The staff/administrative focus should be on communication.
"If I am teaching or coaching a student who is suspected of having a concussion, I want to facilitate communication so parents and other adults are aware of their responsibilities as well," Mr. Bard said. "Communication between all of the stakeholders—the student, the parents, the doctors, the teachers and coaches—is vital to this working."
When it comes to sports, the protocol recommends pre-season/annual concussion education for all stakeholders: students, parents, coaches, officials, teachers, trainers and licensed healthcare professionals. This education should include information on the definition of a concussion, possible mechanisms of injury, common signs and symptoms, steps that can be taken to prevent concussions and other injuries, steps to take when an athlete has suffered a suspected concussion or more serious head injury, return-to-school/sport strategies and return-to-sport medical clearance requirements.
Once a student has been diagnosed with a concussion, the protocol outlines specific return-to-school and return-to-sports strategies to manage post-incident recovery and incorporates the use of standardized medical assessment and clearance letters that help facilitate clear communication between medical, school, and sport stakeholders.
"It is important that all athletes with a suspected or diagnosed concussion undergo proper medical management and receive written medical clearance prior to returning to activities with a risk of head injury," Dr. Ellis said.
The return-to-school process is a series of gradual steps designed to reintroduce students to typical activities. For example, during stage 1, the student is kept at home and attempts activities that do not cause further concussion symptoms. Students may read, text or have screen time starting at intervals of 5-15 minutes and gradually increasing the duration.

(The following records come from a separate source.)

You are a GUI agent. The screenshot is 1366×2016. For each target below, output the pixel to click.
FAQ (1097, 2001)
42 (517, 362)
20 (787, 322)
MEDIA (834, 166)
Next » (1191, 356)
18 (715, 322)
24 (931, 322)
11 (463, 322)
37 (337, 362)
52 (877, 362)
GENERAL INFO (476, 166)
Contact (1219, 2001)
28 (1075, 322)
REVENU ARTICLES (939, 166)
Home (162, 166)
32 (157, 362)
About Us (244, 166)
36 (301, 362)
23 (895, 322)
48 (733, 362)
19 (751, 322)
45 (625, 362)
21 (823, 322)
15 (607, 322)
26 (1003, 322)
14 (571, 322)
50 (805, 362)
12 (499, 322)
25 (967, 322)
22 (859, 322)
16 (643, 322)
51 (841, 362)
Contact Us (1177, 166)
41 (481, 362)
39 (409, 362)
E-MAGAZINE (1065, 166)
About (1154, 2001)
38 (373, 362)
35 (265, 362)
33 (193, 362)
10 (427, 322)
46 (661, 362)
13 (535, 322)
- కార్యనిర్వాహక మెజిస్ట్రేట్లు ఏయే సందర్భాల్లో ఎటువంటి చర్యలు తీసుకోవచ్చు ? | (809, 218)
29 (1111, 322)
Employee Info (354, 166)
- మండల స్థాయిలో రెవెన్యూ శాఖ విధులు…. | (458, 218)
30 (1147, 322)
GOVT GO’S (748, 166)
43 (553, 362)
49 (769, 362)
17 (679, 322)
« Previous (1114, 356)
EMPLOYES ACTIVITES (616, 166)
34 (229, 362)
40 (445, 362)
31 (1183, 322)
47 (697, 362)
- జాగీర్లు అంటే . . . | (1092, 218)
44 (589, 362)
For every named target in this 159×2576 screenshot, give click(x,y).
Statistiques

In stage 2, students take on homework, reading or other cognitive activities in the home, before returning to school part-time in Stage 3.
"As the student returns to normal activity at school, there will be heightened observation of that student by teachers, coaches and other staff," Mr. Bard said. "The student has to be symptom-free before they can begin the next stage."

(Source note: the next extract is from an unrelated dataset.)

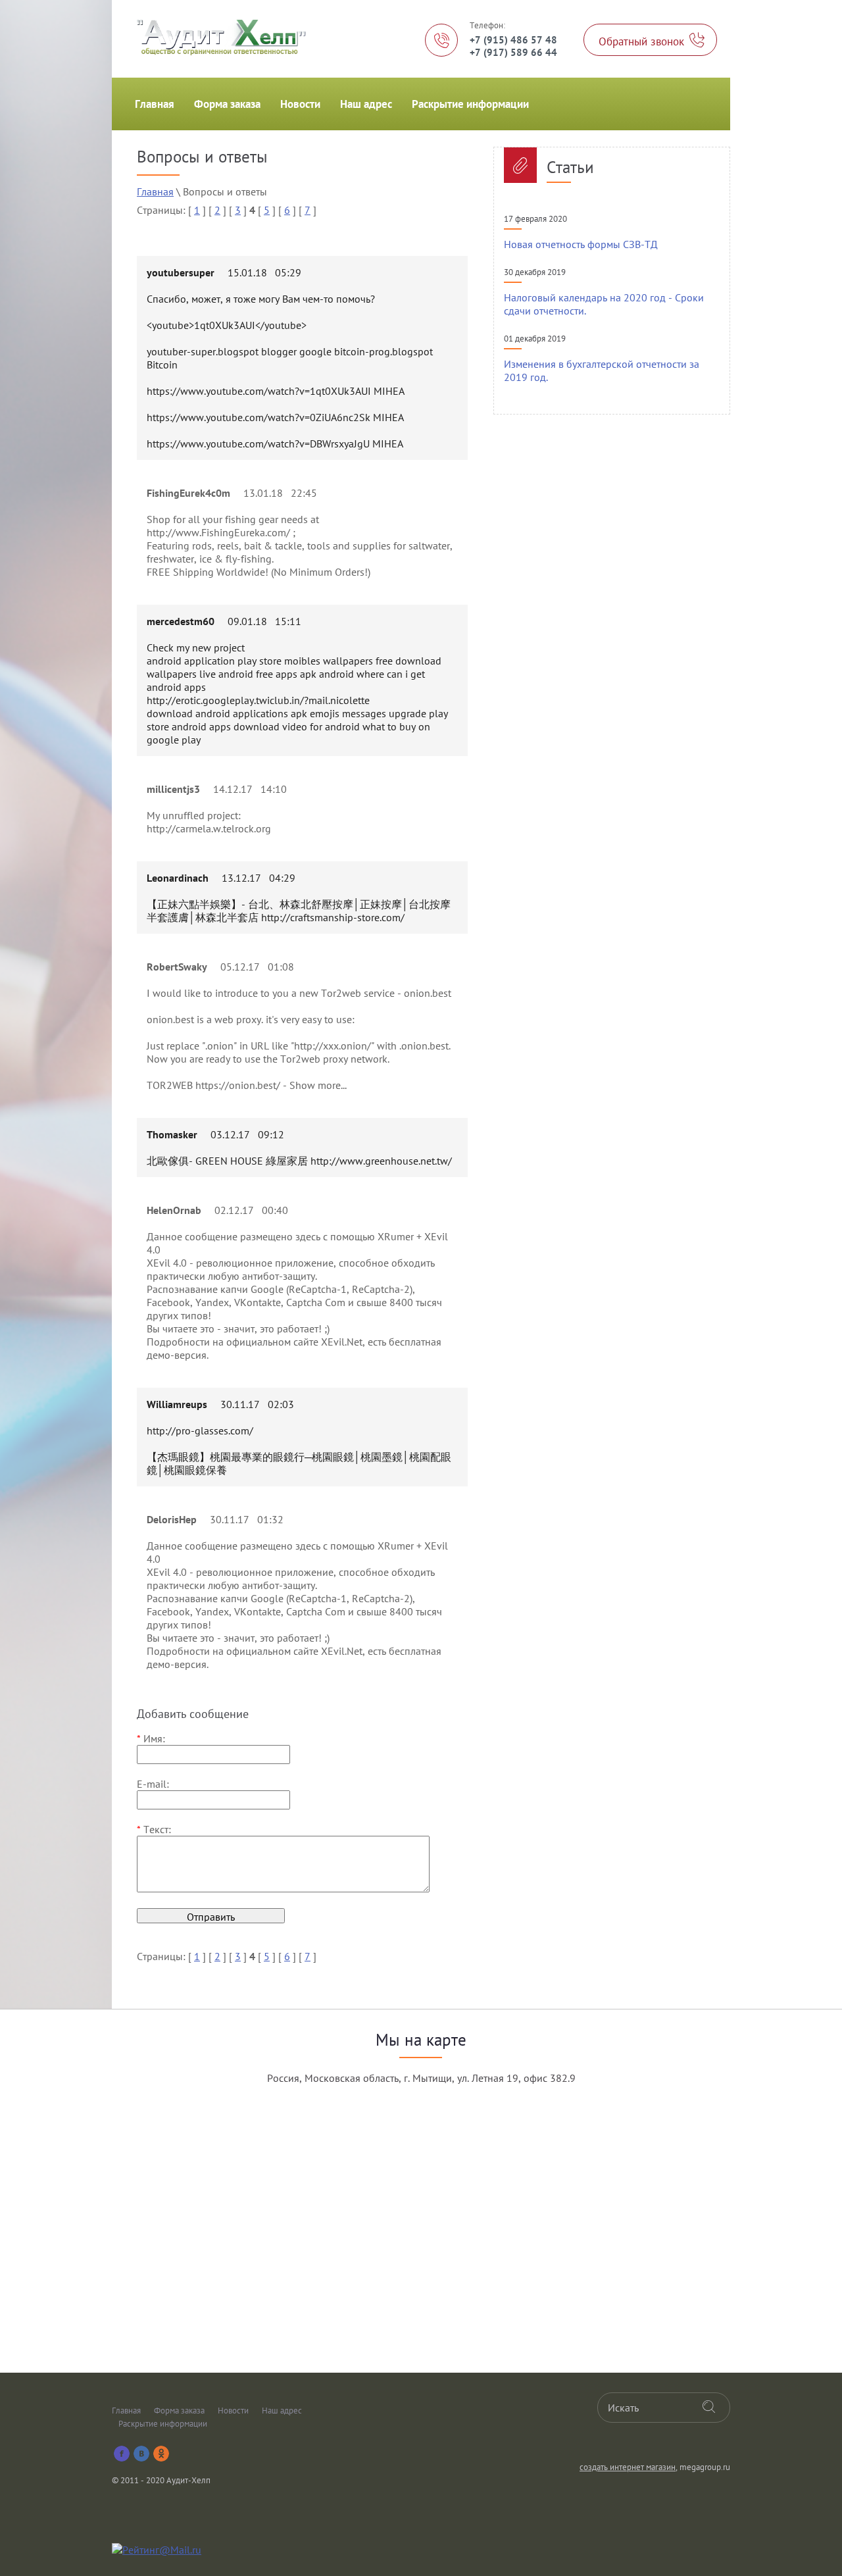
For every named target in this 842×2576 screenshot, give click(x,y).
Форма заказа (227, 104)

The return-to-sport strategy has similar graduated steps, with students taking on symptom limiting activities before working their way up to light aerobic activity, non contact drills, etc. on the way to resuming full participation.

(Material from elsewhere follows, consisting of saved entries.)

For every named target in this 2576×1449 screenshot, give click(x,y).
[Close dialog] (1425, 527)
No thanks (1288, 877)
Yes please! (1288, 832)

"We are always learning more about how to best manage concussions. The majority of youth who sustain a concussion will make a complete recovery if managed by their primary care provider with a brief period of rest followed by a gradual return to normal school and sport activities," Dr. Ellis said. "However, approximately 30-40% will develop persistent symptoms that are ideally managed by physicians and multi-disciplinary healthcare professionals with clinical training and experience in traumatic brain injuries."
Dr. Ellis said a standardized protocol is important step towards optimizing the recognition and management of concussions that occur during school activities.
"I am very delighted that Pauline Clarke and the Winnipeg School Division have taken such an important leadership role in developing a standardized concussion protocol for their schools. Because the Winnipeg School Division Concussion Protocol is based on Parachute's recently published Canadian Guideline on Concussion in Sport, this will ensure that all students are managed according to national best practice guidelines. It is my sincere hope that all school divisions and schools in Manitoba will develop similar concussion protocols based on this standard."